[Saved data entries]

^^^^

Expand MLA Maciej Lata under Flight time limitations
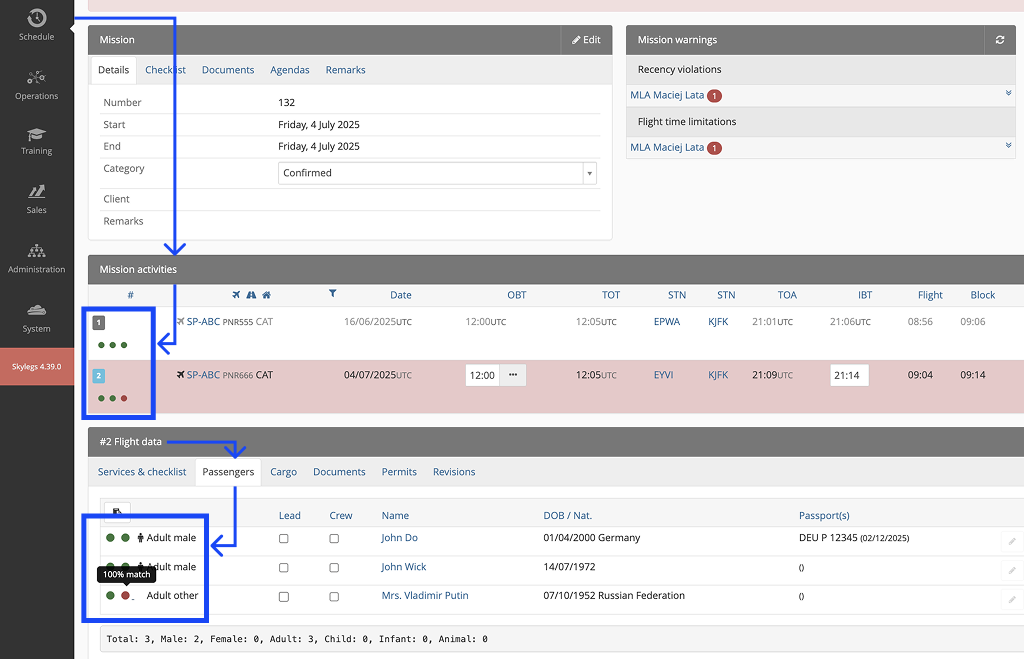The height and width of the screenshot is (660, 1024). [x=1008, y=147]
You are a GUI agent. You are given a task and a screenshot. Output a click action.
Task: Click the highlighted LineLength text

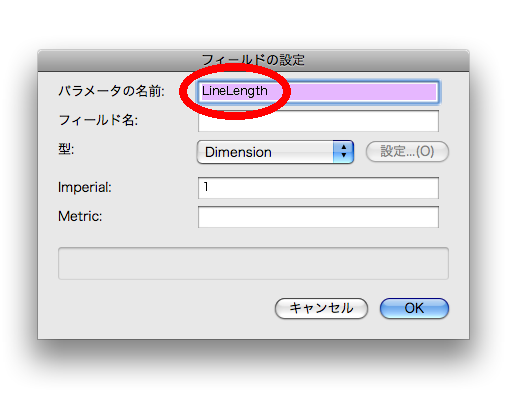pos(235,91)
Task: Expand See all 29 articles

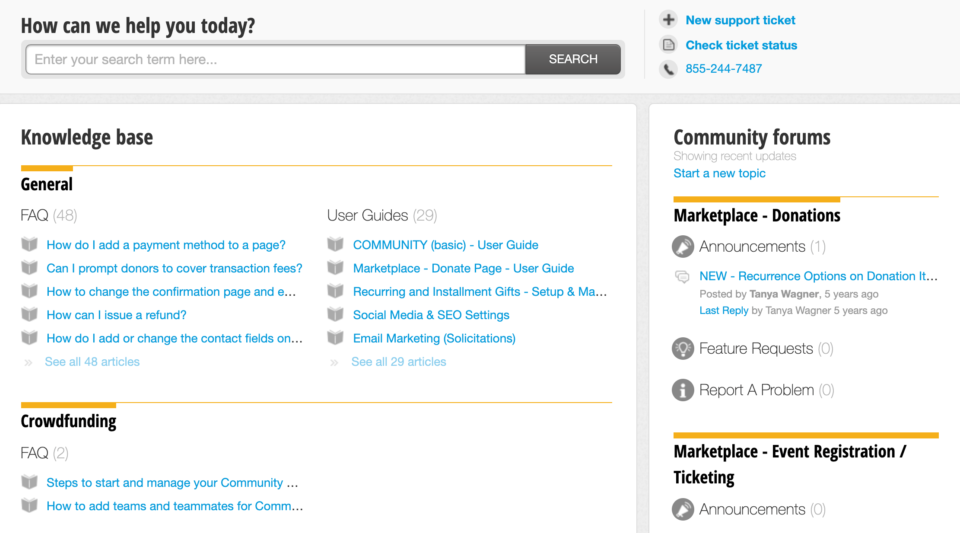Action: pyautogui.click(x=399, y=362)
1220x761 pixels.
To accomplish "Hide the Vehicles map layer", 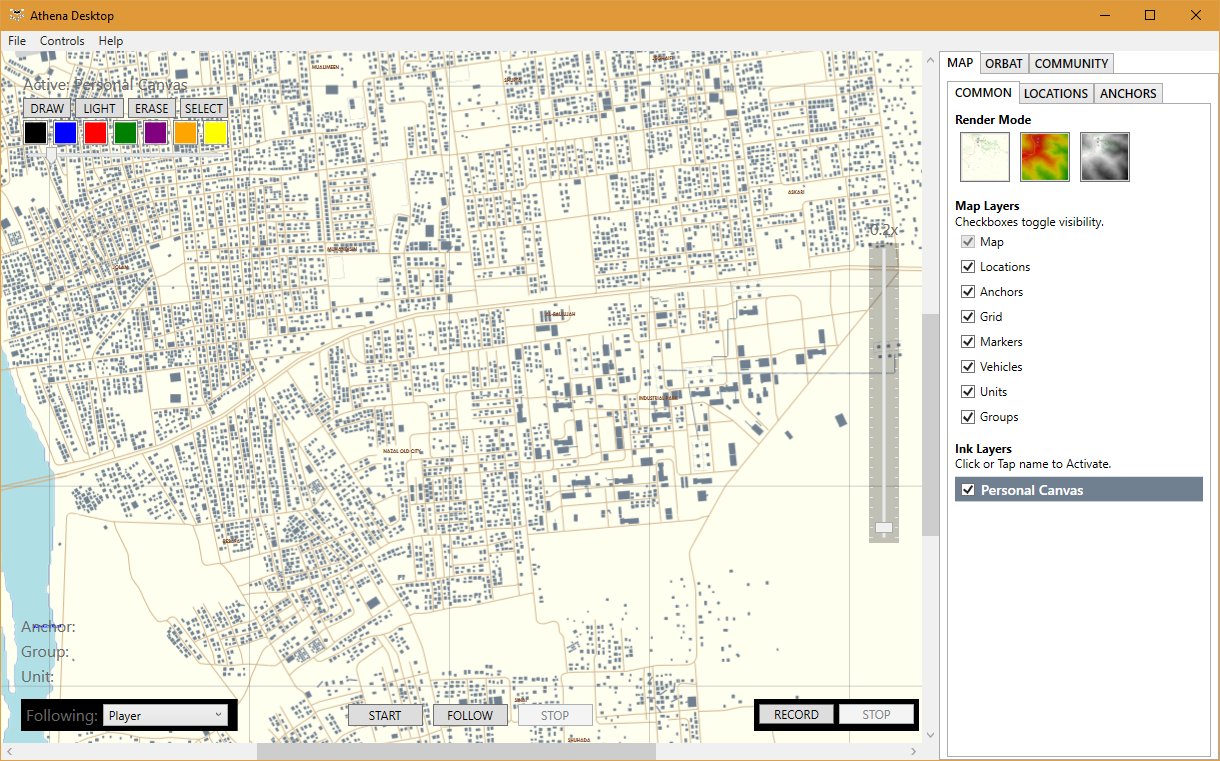I will pos(968,367).
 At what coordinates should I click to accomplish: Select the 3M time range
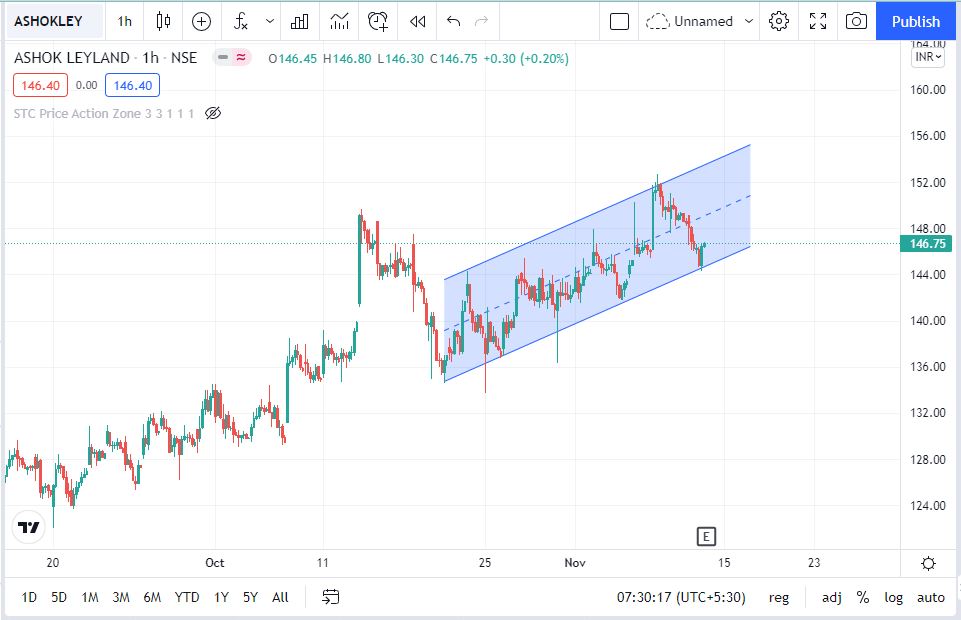(121, 597)
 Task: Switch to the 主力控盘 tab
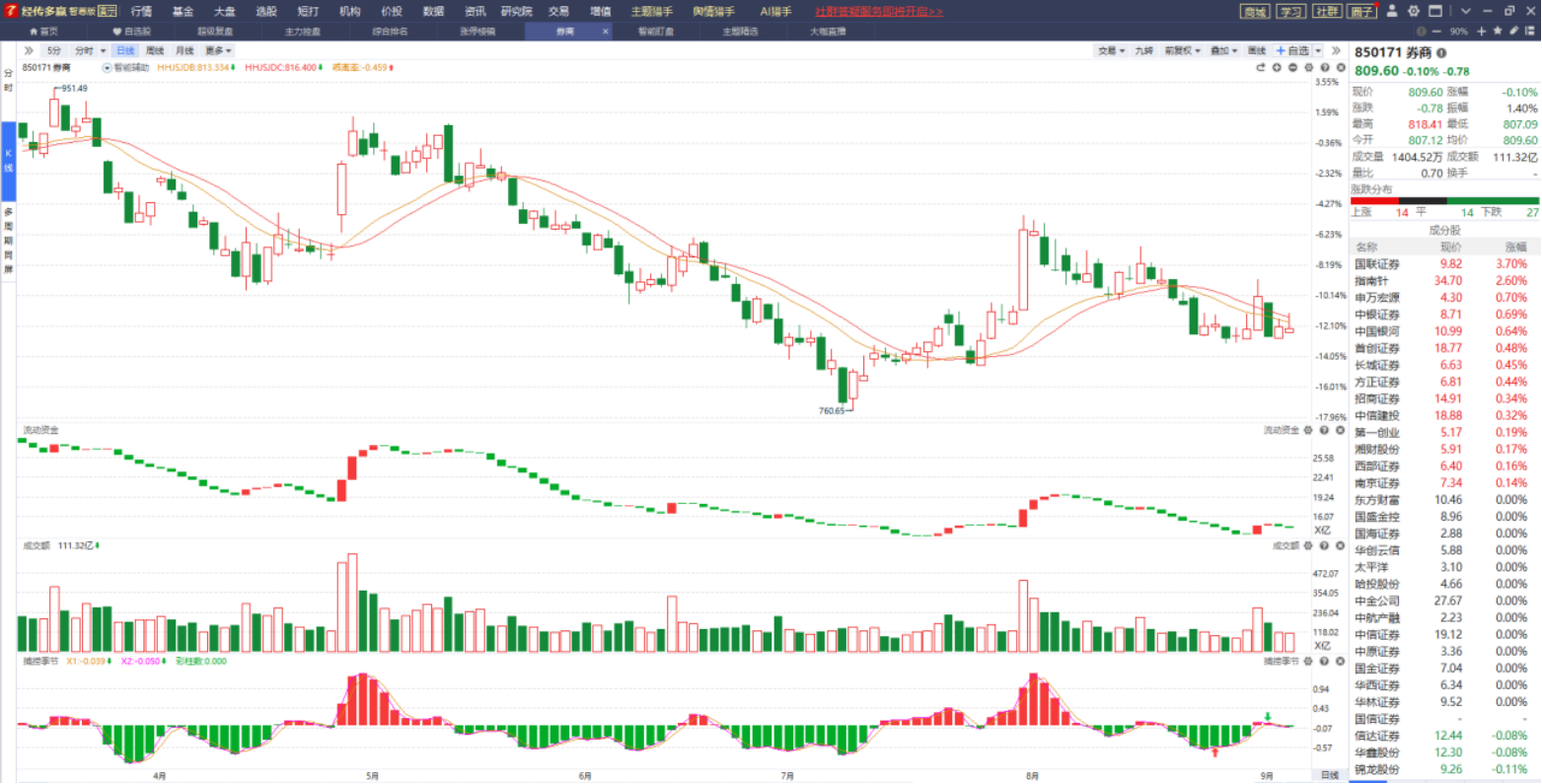point(302,32)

^^^^

**Assignment**
From the line that contains "At what coordinates" to the last line of the records above, copy each line exactly, both ends included, and leave the pictures out.

**Answer for this exercise**
 At what coordinates should I click to accomplish: Select the 3M time range
(121, 597)
 Task: Switch to the 主力控盘 tab
point(302,32)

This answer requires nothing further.